Interprète(s) : Gwenda GUTHWASSER, Franck ISOART, Renato NASI, Guillaume LUCAS et  Michel HEIM en reine Elisabeth.
Metteur en scène : Jean-Pierre ROUVELLAT

Treize ans après sa création La Nuit des Reines revient en Avignon dans sa version originelle par Les Amis de Monsieur qui l’ont créée. Revoici donc Henri III toujours amoureux de sa sœur, la Reine Margot, et aux prises avec sa mère, Catherine de Médicis qui veut le marier à Elisabeth Ier d’Angleterre, la Reine vierge. Et revoici le Duc de Buckingham dont le charme ambigu vient pimenter l’affaire.
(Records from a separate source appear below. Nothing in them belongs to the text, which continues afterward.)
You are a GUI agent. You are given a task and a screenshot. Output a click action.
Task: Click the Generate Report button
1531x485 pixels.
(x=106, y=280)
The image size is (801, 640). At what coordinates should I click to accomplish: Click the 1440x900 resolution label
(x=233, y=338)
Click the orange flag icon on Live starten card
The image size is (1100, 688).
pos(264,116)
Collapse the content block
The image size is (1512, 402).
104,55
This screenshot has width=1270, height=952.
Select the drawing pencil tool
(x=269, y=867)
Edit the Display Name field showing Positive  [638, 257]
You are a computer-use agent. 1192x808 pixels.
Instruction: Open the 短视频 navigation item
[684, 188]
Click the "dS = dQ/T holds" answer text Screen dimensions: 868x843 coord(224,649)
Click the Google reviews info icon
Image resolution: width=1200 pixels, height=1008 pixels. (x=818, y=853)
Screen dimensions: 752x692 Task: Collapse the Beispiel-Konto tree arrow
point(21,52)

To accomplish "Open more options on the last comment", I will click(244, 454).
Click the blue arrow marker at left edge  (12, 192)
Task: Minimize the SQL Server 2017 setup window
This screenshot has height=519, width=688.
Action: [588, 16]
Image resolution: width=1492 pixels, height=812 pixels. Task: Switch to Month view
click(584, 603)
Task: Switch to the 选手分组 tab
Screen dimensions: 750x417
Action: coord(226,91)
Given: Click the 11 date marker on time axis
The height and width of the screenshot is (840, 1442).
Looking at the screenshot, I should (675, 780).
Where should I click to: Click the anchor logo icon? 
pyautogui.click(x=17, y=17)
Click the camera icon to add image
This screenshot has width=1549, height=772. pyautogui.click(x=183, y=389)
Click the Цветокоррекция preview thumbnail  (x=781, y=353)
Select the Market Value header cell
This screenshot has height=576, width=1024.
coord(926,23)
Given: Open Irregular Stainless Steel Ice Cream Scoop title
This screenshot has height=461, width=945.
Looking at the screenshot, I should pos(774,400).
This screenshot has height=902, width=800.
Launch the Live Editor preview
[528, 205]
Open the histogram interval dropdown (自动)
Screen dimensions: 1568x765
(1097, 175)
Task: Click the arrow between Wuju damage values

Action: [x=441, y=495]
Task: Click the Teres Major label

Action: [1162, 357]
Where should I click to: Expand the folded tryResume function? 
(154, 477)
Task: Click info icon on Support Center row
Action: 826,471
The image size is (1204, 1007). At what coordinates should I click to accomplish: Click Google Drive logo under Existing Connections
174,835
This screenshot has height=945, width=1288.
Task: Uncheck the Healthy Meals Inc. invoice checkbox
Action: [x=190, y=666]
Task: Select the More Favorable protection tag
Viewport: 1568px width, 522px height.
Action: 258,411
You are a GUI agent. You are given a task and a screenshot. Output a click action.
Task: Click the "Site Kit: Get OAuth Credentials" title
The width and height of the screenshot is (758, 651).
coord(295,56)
On se marre, on se bidonne, on rit du début à la fin. Le mélange d'alexandrins, de références et clins d'oeil multiples (on en rate sans doute beaucoup) et de coups sous la ceinture et hillarant. A rembourser par la sécu !

Un regret (et une  chance), ne pas avoir encore vu, La nuit des dupes et son dernier opus L'émule du pape.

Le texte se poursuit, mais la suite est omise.